Cost‐effectiveness of first‐line immunotherapies for advanced non‐small cell lung cancer

BACKGROUND: Researchers have not simultaneously compared the cost‐effectiveness of six immunotherapies with chemotherapy for advanced non‐small cell lung cancer. This study evaluated the cost‐effectiveness across different programmed death‐ligand 1 (PD‐L1) levels. METHODS: A Markov model with lifetime horizon was created for seven regimens: pembrolizumab plus chemotherapy (pembro‐chemo), nivolumab plus ipilimumab (nivo‐ipi), nivolumab, ipilimumab plus chemotherapy (nivo‐ipi‐chemo), atezolizumab plus chemotherapy (atezo‐chemo), atezolizumab, bevacizumab plus chemotherapy (atezo‐beva‐chemo), single‐agent pembrolizumab, and chemotherapy alone. Input parameters were derived from trial data, a network meta‐analysis, and other literature. We conducted the analysis from the perspective of US health care sector. RESULTS: For all patients without considering PD‐L1 expression, the incremental cost‐effectiveness ratio (ICER) of pembro‐chemo versus chemotherapy was $183,299 per quality‐adjusted life year (QALY).

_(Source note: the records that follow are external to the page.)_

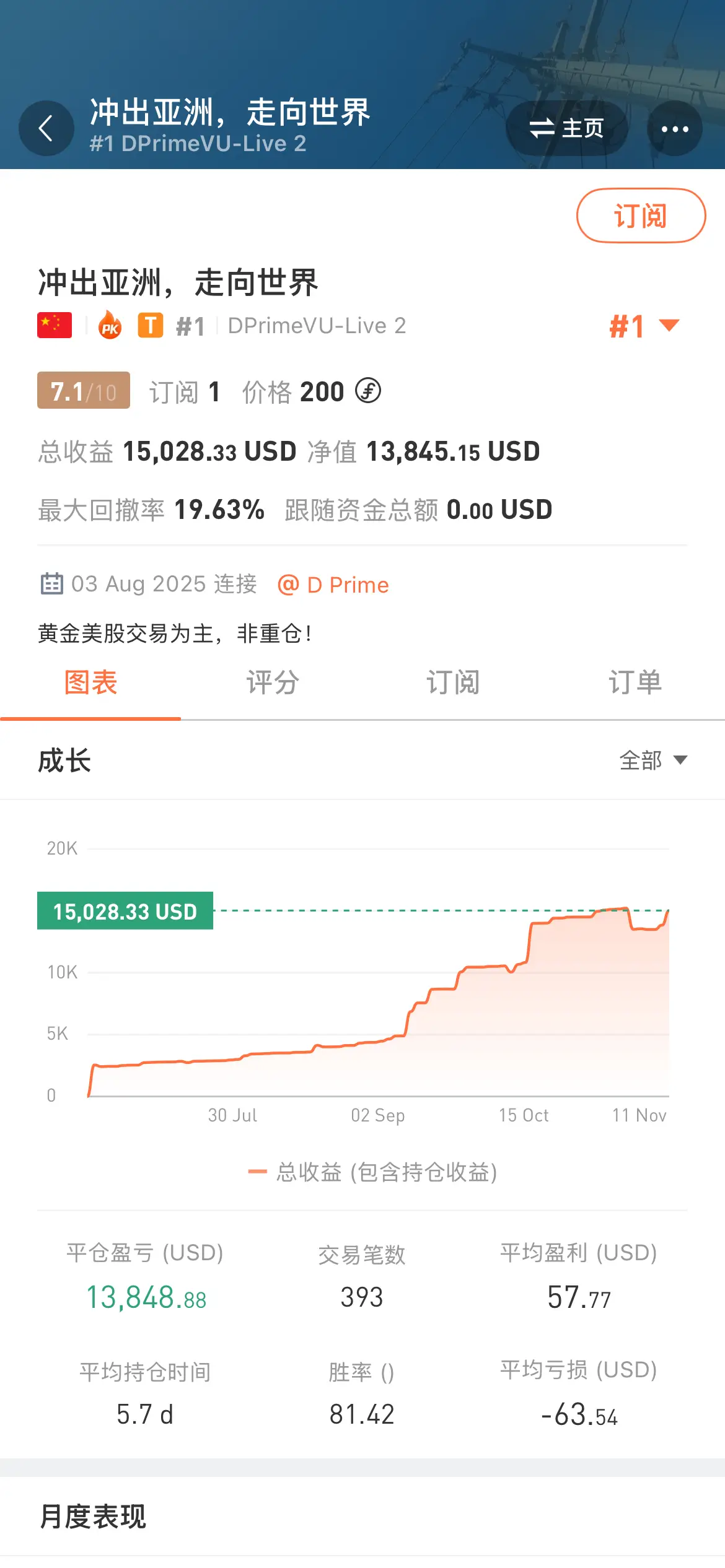Screen dimensions: 725x1568
Task: Switch to the 评分 tab
Action: 272,683
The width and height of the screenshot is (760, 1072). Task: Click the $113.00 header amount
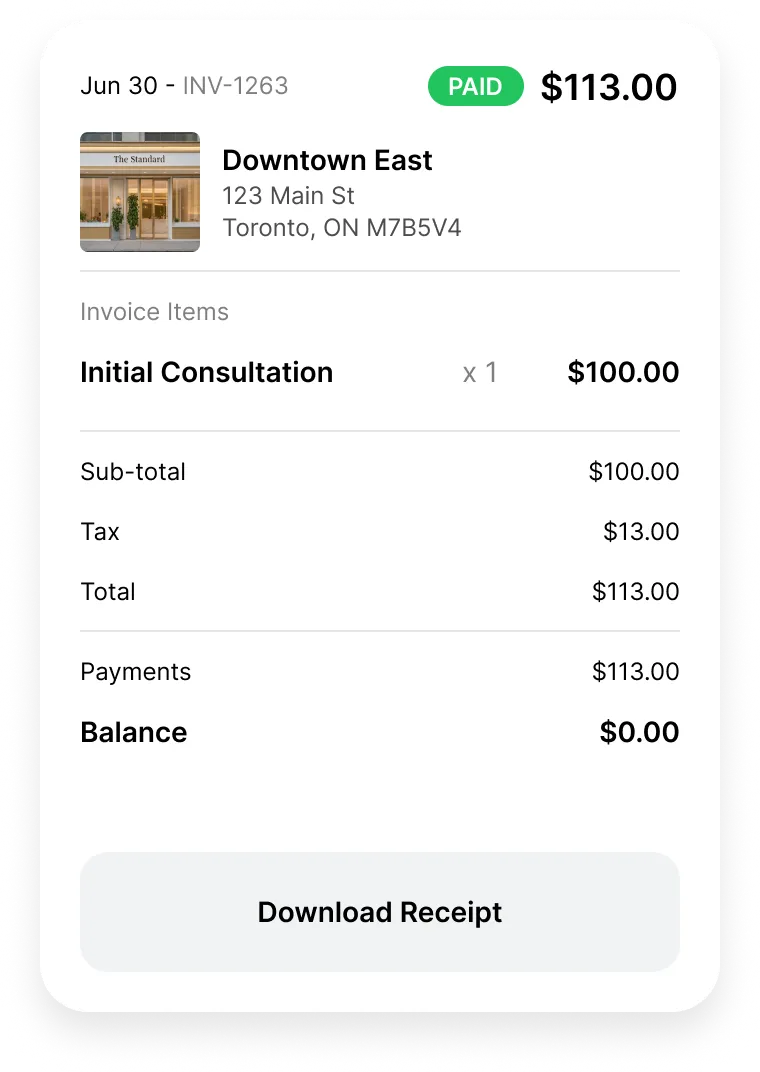click(609, 88)
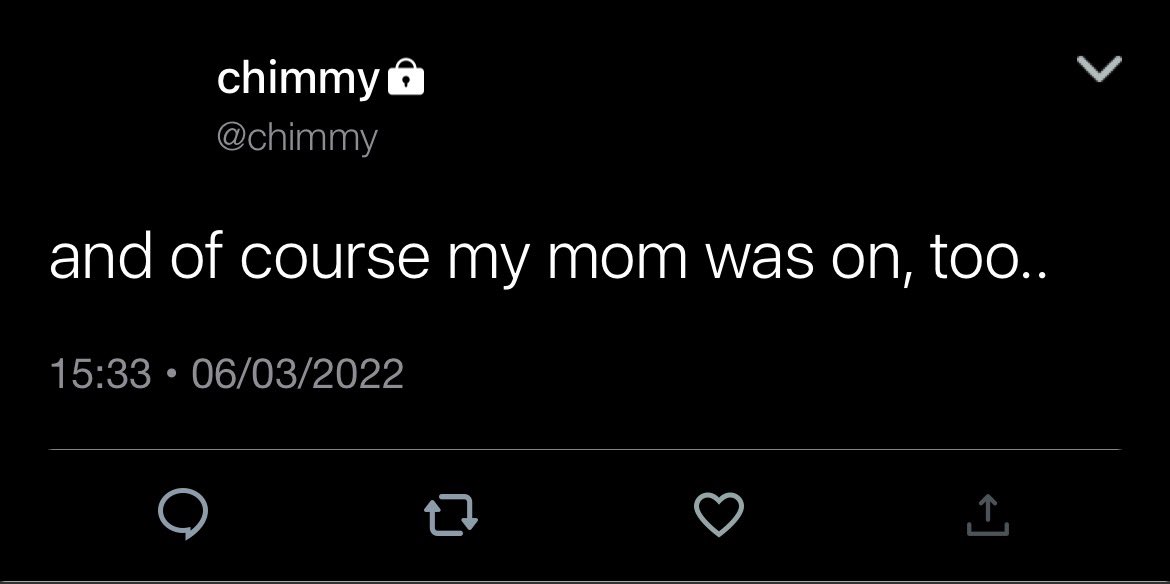Screen dimensions: 1170x584
Task: Click the @ symbol in the chimmy handle
Action: [232, 139]
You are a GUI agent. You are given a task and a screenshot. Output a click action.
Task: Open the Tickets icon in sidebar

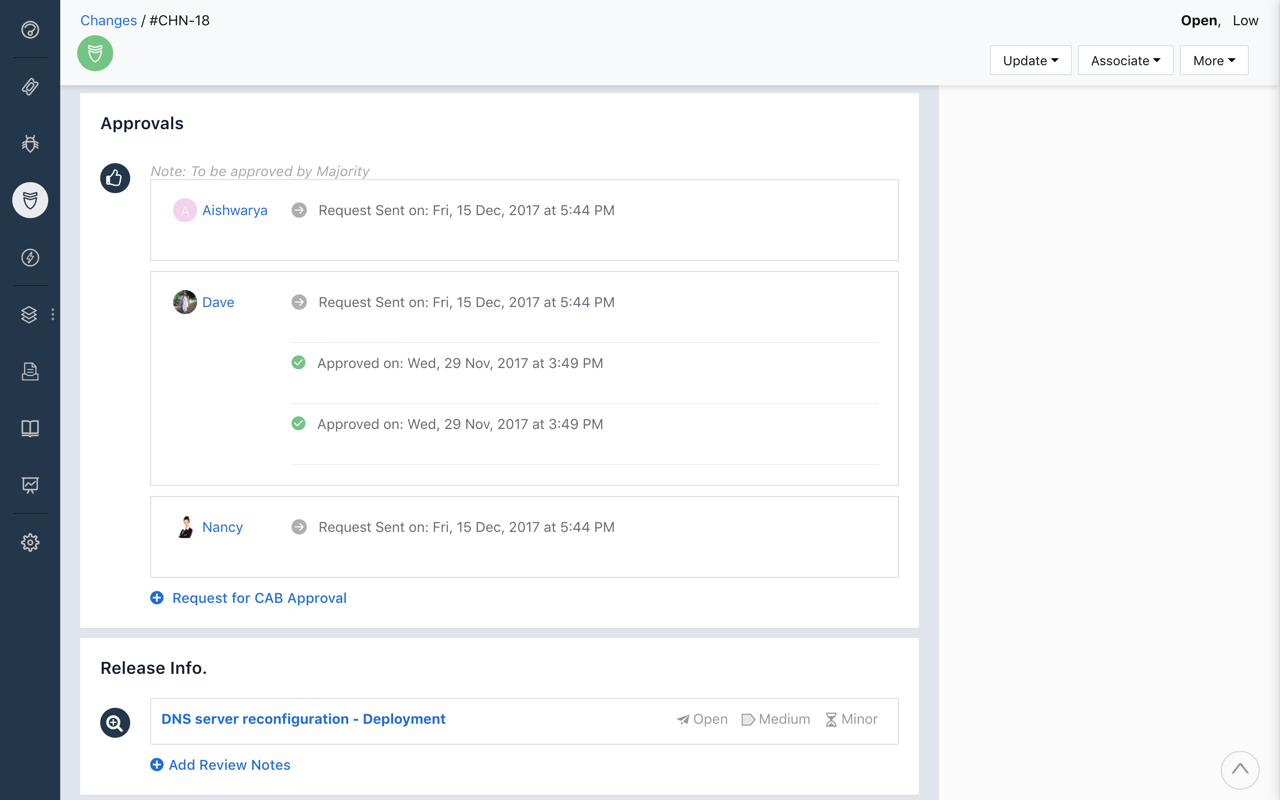[30, 87]
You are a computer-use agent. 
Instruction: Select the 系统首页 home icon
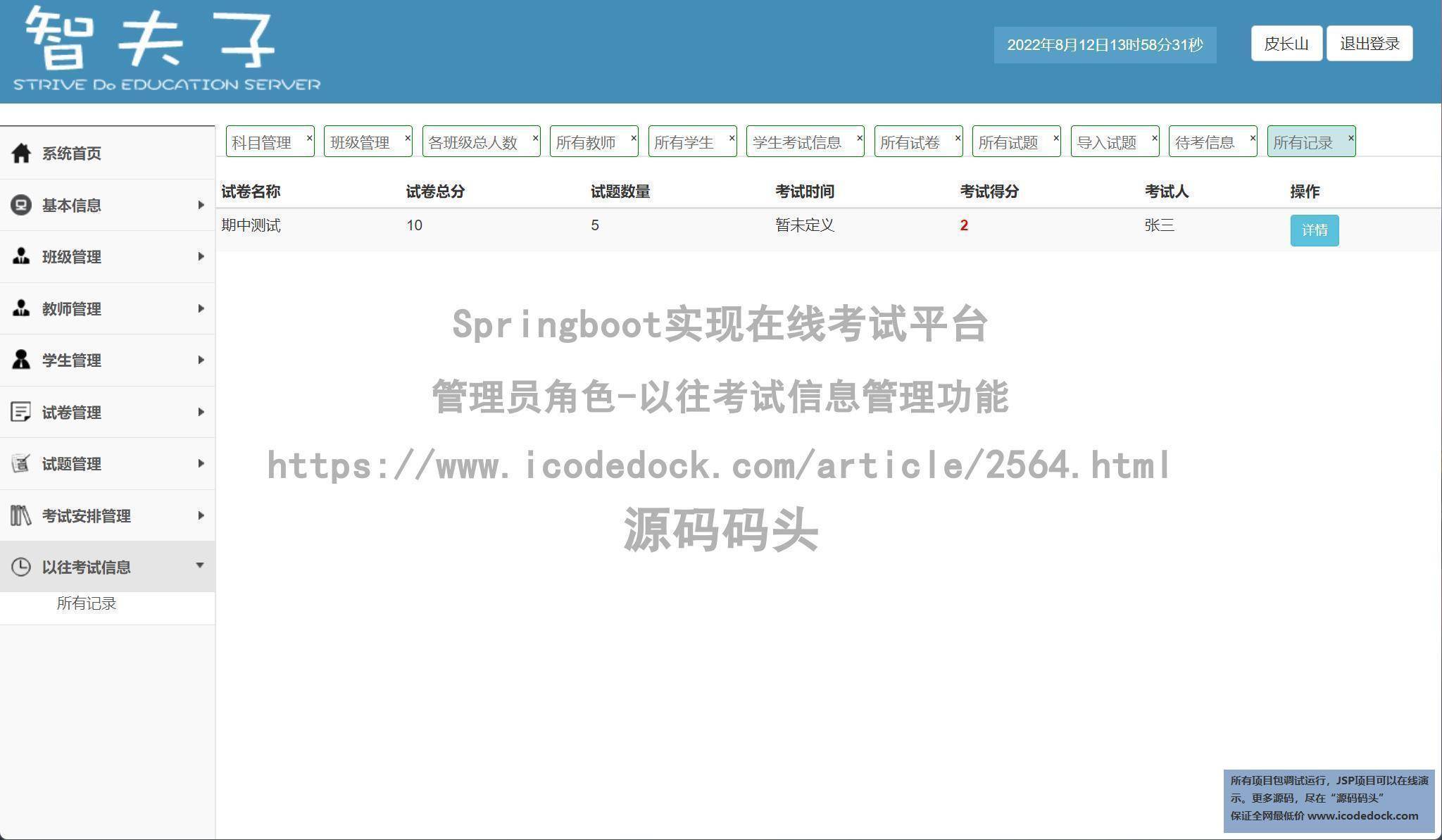pos(20,153)
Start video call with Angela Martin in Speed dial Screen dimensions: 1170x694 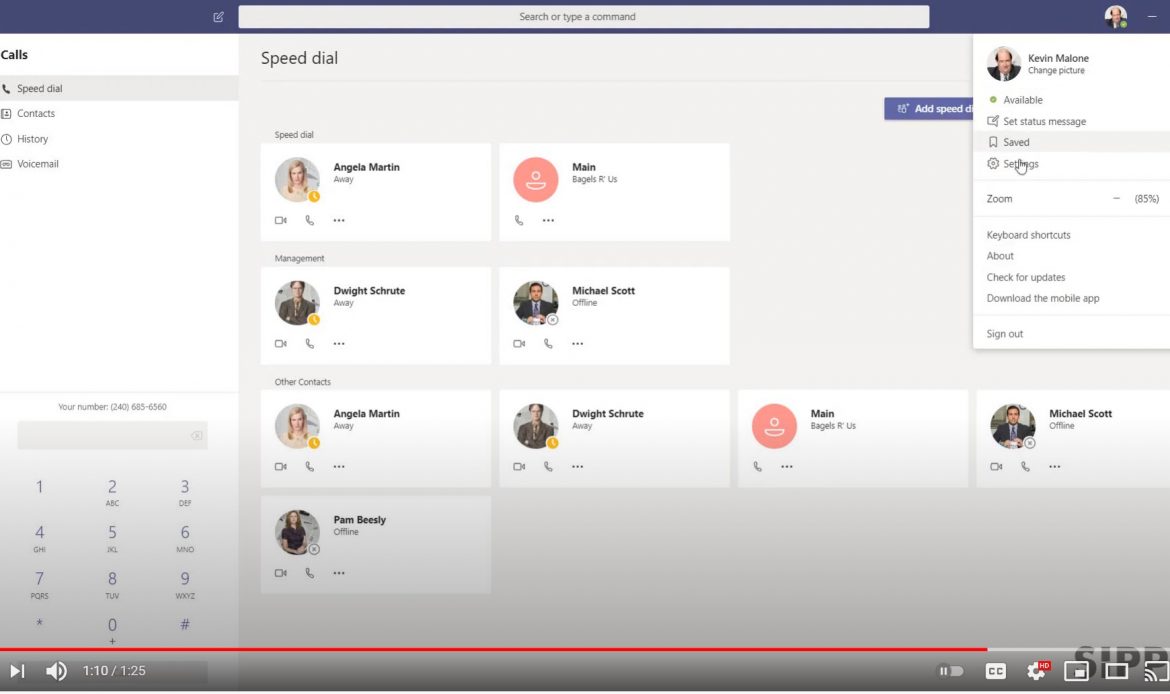tap(280, 220)
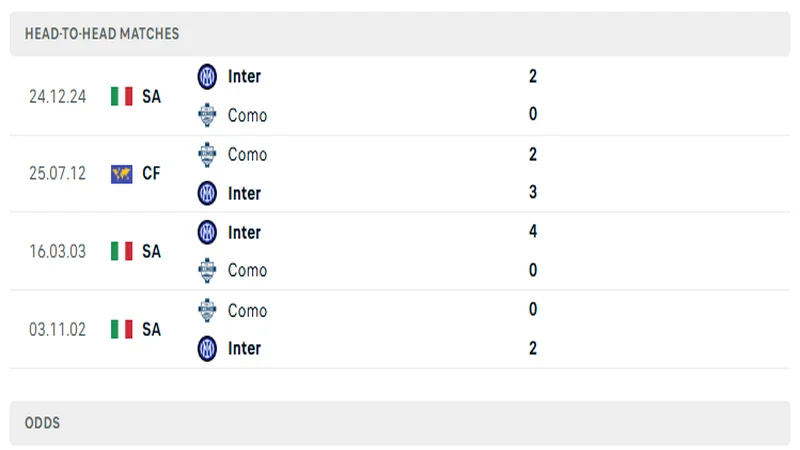Open CF competition label for 25.07.12 match

[x=151, y=174]
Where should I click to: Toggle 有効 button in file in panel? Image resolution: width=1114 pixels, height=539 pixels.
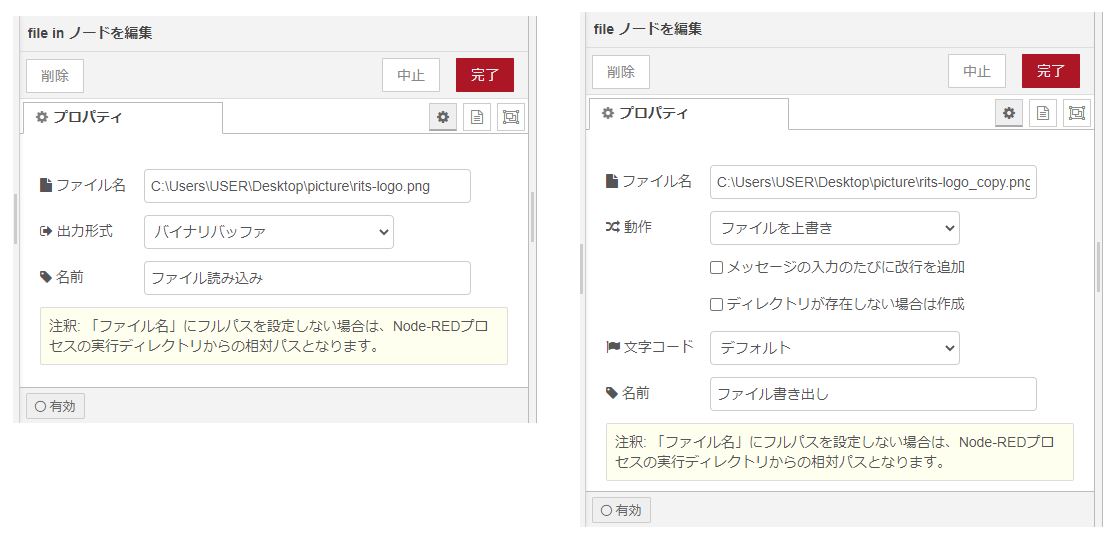(x=56, y=406)
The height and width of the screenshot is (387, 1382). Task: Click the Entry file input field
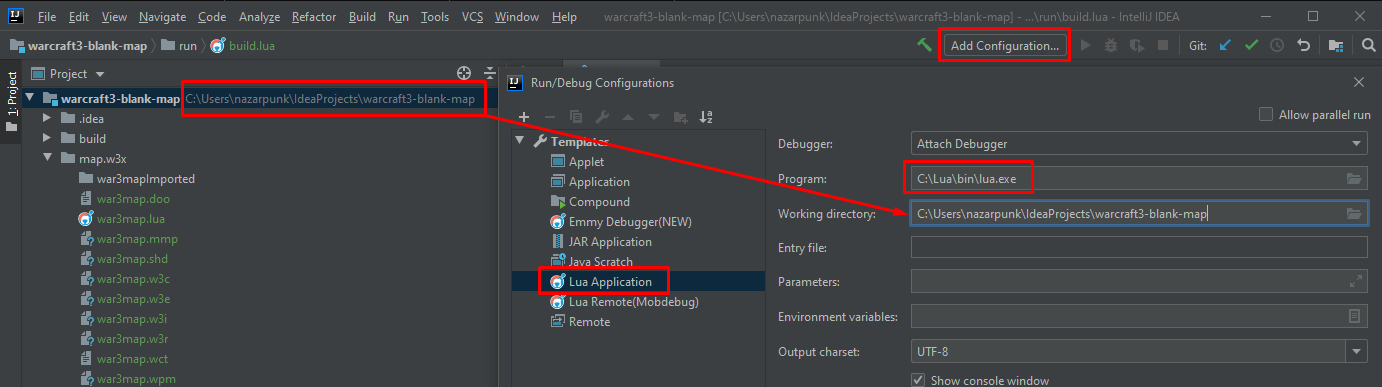[1139, 247]
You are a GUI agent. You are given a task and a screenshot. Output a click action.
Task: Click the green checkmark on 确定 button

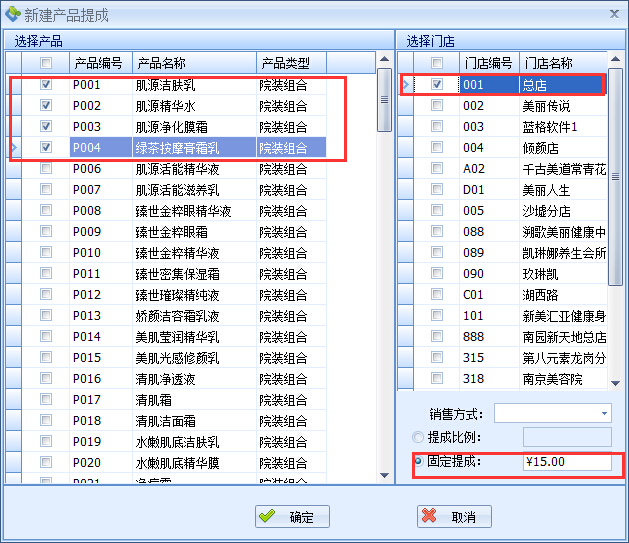(268, 516)
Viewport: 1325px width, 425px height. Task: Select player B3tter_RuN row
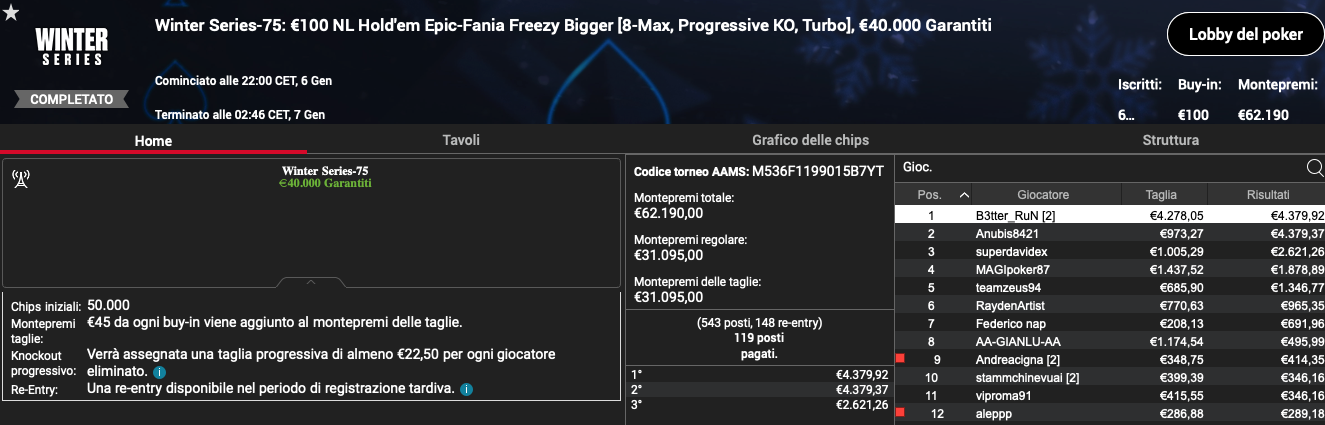click(x=1110, y=215)
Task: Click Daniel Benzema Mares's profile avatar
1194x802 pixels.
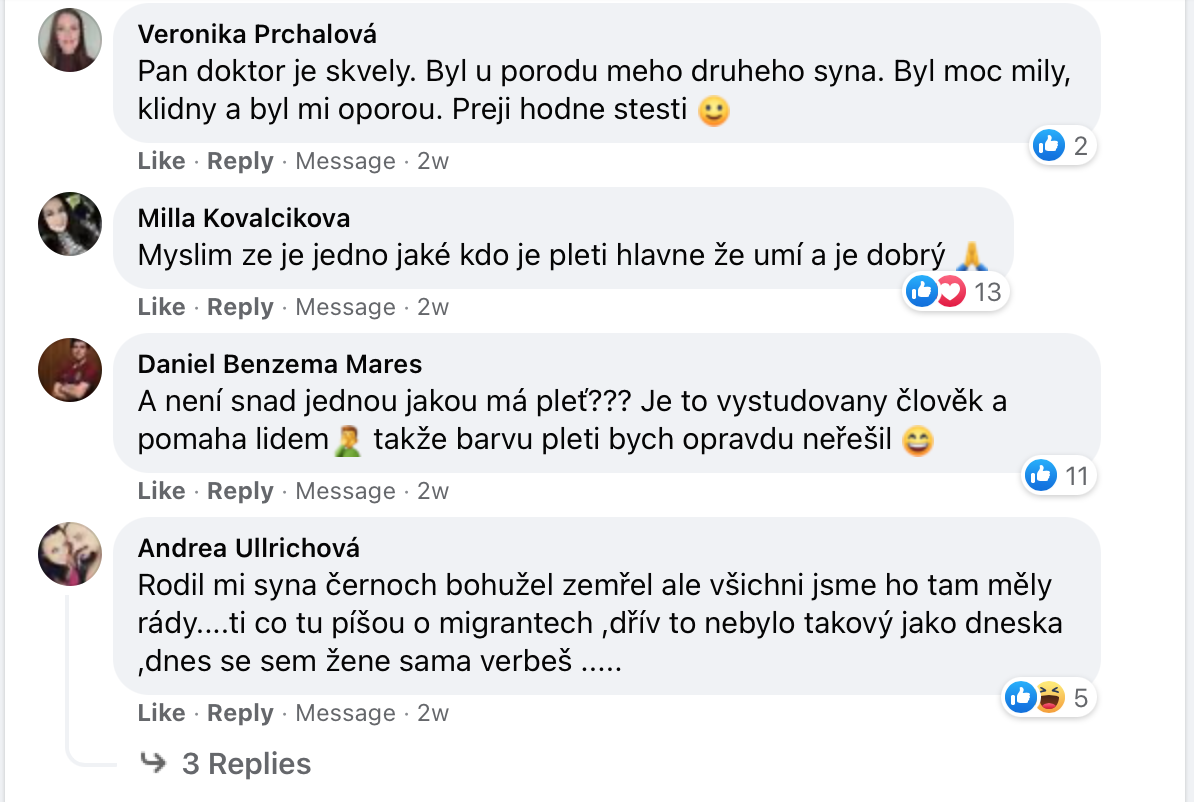Action: coord(70,370)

The preferred regimens based on ICERs differed by PD‐L1 levels. For patients with PD‐L1 ≥50%, pembrolizumab versus chemotherapy and pembro‐chemo versus pembrolizumab resulted in ICERs of $96,189 and $198,913 per QALY, respectively. The other strategies were dominated. For patients with PD‐L1 of 1%–49%, the ICER of pembro‐chemo comparing to chemotherapy was $218,159 per QALY. The other regimens were dominated by pembro‐chemo. For patients with PD‐L1 <1%, nivo‐ipi versus chemotherapy and nivo‐ipi‐chemo versus nivo‐ipi resulted in ICERs of $161,277 and $881,975 per QALY, and the other regimens were dominated strategies. At the willingness‐to‐pay threshold of $150,000 per QALY, pembrolizumab had 87% and pembro‐chemo had 1% probabilities being cost‐effective in patients with PD‐L1 ≥50% and 1%–49%, respectively. Nivo‐ipi had a 34% probability being cost‐effective in patients with PD‐L1 <1%. CONCLUSIONS: The PD‐L1 level should be incorporated into treatment decision‐making. Our findings suggest that first‐line pembrolizumab, pembro‐chemo, and nivo‐ipi are the preferred strategies for patients with PD‐L1 ≥50%, 1%–49%, and <1%, respectively.